* _Page extract_:
- - - - - - -
Don't count your money before it's in hand, of course. But word is that the Social Security increase we see in January could be as much as 6.1%, the largest since 1983.
For the average benefit recipient, currently receiving $1,543, that could amount to $94 per month. It's a few years too late for a serious increase, but certainly better than the 1.3% bump we saw for 2021 and the 1.6% the year before.
Social Security is calculated by the cost-of-living adjustment in the third quarter each year. For 2021, they calculated that a 1.3% increase should be plenty. We know that was wrong, as prices of everything had climbed. It's all in how and what they calculate. They use the Consumer Price Index for Urban Wage Earners and Clerical Workers (CPI-W), which measures prices on certain goods and services.
- - - - - - -
[Stored data entries]
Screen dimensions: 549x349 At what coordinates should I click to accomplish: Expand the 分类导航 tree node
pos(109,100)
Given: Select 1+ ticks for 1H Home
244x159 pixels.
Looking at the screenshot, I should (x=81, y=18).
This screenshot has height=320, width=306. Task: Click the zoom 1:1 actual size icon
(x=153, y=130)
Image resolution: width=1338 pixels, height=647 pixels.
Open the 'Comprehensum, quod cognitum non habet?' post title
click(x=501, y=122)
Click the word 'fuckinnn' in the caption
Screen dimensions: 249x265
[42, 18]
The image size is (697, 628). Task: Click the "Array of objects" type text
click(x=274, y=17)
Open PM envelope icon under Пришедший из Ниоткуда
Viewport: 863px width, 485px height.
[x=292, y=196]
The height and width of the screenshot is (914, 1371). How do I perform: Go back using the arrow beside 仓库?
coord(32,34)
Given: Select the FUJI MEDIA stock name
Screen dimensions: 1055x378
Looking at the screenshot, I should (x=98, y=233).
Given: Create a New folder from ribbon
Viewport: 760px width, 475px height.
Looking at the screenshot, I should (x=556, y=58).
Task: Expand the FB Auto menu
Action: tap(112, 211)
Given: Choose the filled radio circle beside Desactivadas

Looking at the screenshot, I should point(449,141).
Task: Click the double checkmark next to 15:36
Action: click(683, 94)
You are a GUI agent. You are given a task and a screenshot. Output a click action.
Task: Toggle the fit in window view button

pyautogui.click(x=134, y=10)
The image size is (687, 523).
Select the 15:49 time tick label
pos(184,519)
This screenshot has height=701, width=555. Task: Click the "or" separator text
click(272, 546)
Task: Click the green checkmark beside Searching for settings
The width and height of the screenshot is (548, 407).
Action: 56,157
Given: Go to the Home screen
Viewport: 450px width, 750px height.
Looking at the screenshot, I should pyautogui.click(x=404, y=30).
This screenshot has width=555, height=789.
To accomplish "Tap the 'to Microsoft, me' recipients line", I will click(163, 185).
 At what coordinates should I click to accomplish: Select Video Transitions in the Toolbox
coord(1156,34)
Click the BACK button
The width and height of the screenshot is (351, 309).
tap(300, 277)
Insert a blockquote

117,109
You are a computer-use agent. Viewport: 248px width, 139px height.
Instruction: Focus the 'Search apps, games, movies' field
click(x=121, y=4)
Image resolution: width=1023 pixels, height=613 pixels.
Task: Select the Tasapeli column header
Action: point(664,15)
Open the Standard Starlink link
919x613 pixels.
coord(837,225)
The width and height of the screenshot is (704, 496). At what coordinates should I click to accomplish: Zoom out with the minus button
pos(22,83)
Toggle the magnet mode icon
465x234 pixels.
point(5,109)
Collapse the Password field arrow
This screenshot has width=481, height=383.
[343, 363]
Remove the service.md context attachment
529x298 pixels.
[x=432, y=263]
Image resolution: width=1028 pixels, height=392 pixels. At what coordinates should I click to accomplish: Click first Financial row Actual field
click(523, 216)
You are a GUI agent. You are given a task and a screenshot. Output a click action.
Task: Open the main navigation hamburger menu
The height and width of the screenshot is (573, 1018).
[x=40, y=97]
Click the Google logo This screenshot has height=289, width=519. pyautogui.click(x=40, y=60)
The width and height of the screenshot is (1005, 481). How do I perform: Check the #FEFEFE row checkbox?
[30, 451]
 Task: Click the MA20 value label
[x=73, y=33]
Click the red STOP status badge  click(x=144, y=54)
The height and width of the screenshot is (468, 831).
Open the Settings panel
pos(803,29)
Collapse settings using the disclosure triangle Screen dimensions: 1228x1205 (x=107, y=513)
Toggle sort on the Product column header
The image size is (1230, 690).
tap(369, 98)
- - - - - - -
* _Required tasks_:
1. Reproduce the Social Security article between "For the average" and "goods and services.", inclusive, substituting "raise" for "bump".
2. Continue the Social Security article past its final sentence.
This data is separate material, apart from the Social Security article.

* _Results of the exercise_:
1.
For the average benefit recipient, currently receiving $1,543, that could amount to $94 per month. It's a few years too late for a serious increase, but certainly better than the 1.3% raise we saw for 2021 and the 1.6% the year before.
Social Security is calculated by the cost-of-living adjustment in the third quarter each year. For 2021, they calculated that a 1.3% increase should be plenty. We know that was wrong, as prices of everything had climbed. It's all in how and what they calculate. They use the Consumer Price Index for Urban Wage Earners and Clerical Workers (CPI-W), which measures prices on certain goods and services.

2.
But we're not wage earners, and we don't work in offices. We spend our money on different things. We wonder why they don't use the index for the elderly (CPI-E), which takes into consideration the things we do buy, such as medical care, medical services, housing and health insurance. (There's a measure in the House of Representatives, House Resolution 4315, to do that very thing.) We spend less than the CPI-W group on transportation, food, clothing, entertainment, education and communication.
The Federal Reserve Bank did a midsummer survey on what consumers are expecting for the rest of 2021. The expectation of responders is that we'll see a 4.8% increase on top of what we've already seen this year.
Keep an eye on the news in October, when the rate of next year's Social Security increase is finalized.
Meanwhile start planning for next year as soon as you can. Look for savings everywhere you can find them.